StructPR is a GitHub app that reorganizes pull request reviews by business impact and change type instead of alphabetical file listing. It automatically groups changed files into three to seven logical clusters — "Authentication," "Payment Processing," "Database Migrations," "Tests" —so the reviewer sees the story of the change before reading individual diffs. It shows execution flow: how a request moves through the changed files, from routes to controllers to database changes. The grouping is pattern-based and deterministic; consistent results in under two seconds. No AI involved in the grouping itself; just structural analysis of what changed and how those changes relate to each other.

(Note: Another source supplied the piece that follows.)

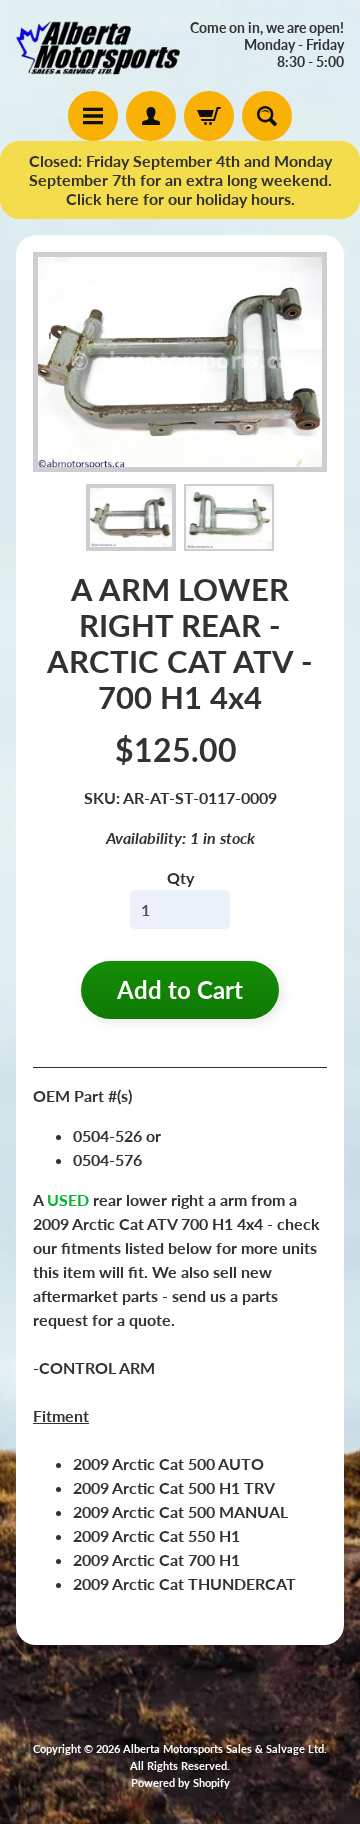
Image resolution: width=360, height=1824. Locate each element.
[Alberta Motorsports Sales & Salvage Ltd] (98, 45)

This addresses Shift 1 directly. It does not solve Shift 2 or Shift 3; those require process changes and cultural decisions that no tool can make for you. I believe the presentation problem is the most overlooked of the three shifts because it is invisible---we've been looking at alphabetical file lists for so long that we stopped noticing the cognitive cost.

I might be wrong about the implementation. The product is new; the bet might not pay off. But the underlying problem is measurable, the research supports it, and the bottleneck is widening every quarter as AI generates more code and review capacity stays flat. Building something felt more honest than writing about it and doing nothing.

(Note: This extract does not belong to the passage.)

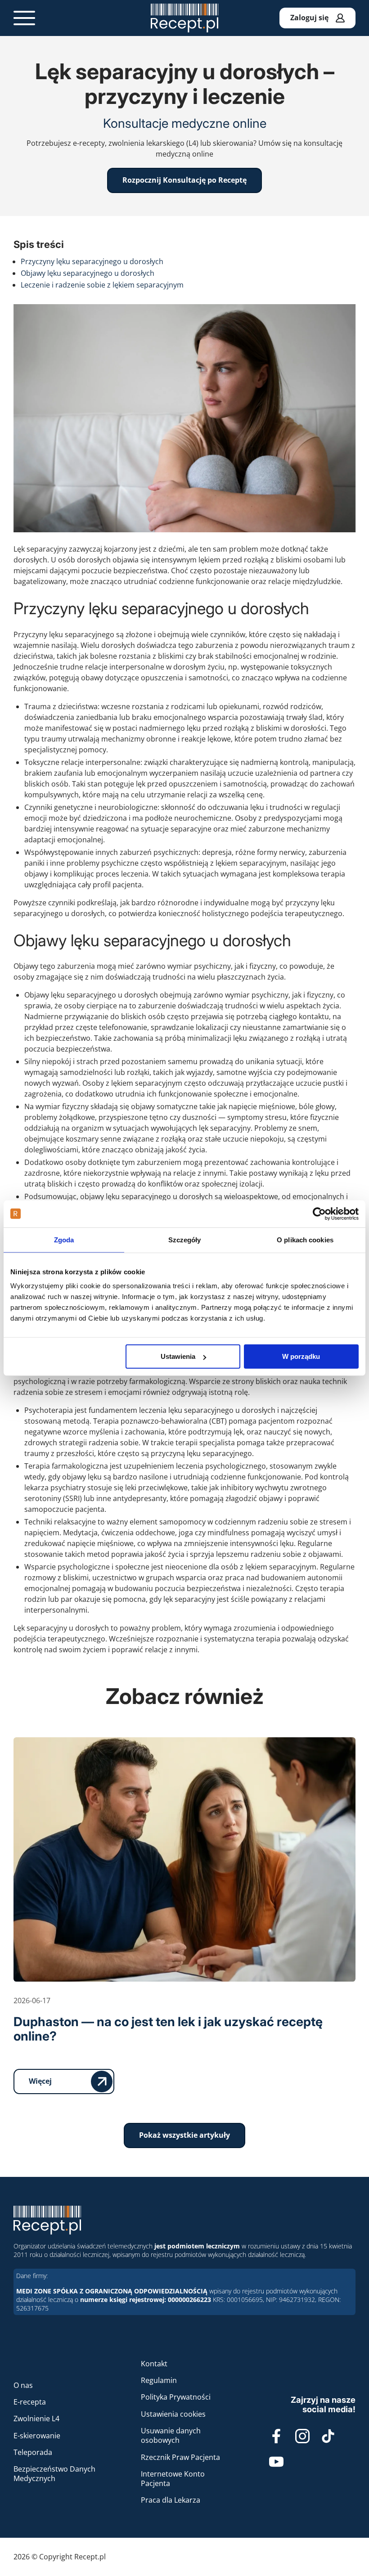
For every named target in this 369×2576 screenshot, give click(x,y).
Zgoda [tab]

Questions Worth Asking for your team

• How long does it take a PR to go from "ready for review" to merged in your organization? Has that number changed since your team started using AI coding tools?

• What percentage of your review comments are about things a linter could catch? If you don't know, that number is worth measuring.

• When your reviewers open a PR, do they understand the business intent of the change before reading the first line of code? Or are they reconstructing that intent from an alphabetical file list?

• If AI tools are generating 47% more PRs for your team, who is absorbing that review load? And what are they not doing while they review?

• Do your reviewers see the story of change — what it does, why it matters, and how it flows through the system? Or do they see an alphabetical list of filenames and reconstruct the story themselves?

The bottleneck in software was never typing speed. AI proved that by eliminating it. The bottleneck is understanding---understanding what changed, why it changed, and whether it should have changed at all. Code review is where understanding lives or dies. The question is whether your review process is built for that job or is still optimized for the one it used to do.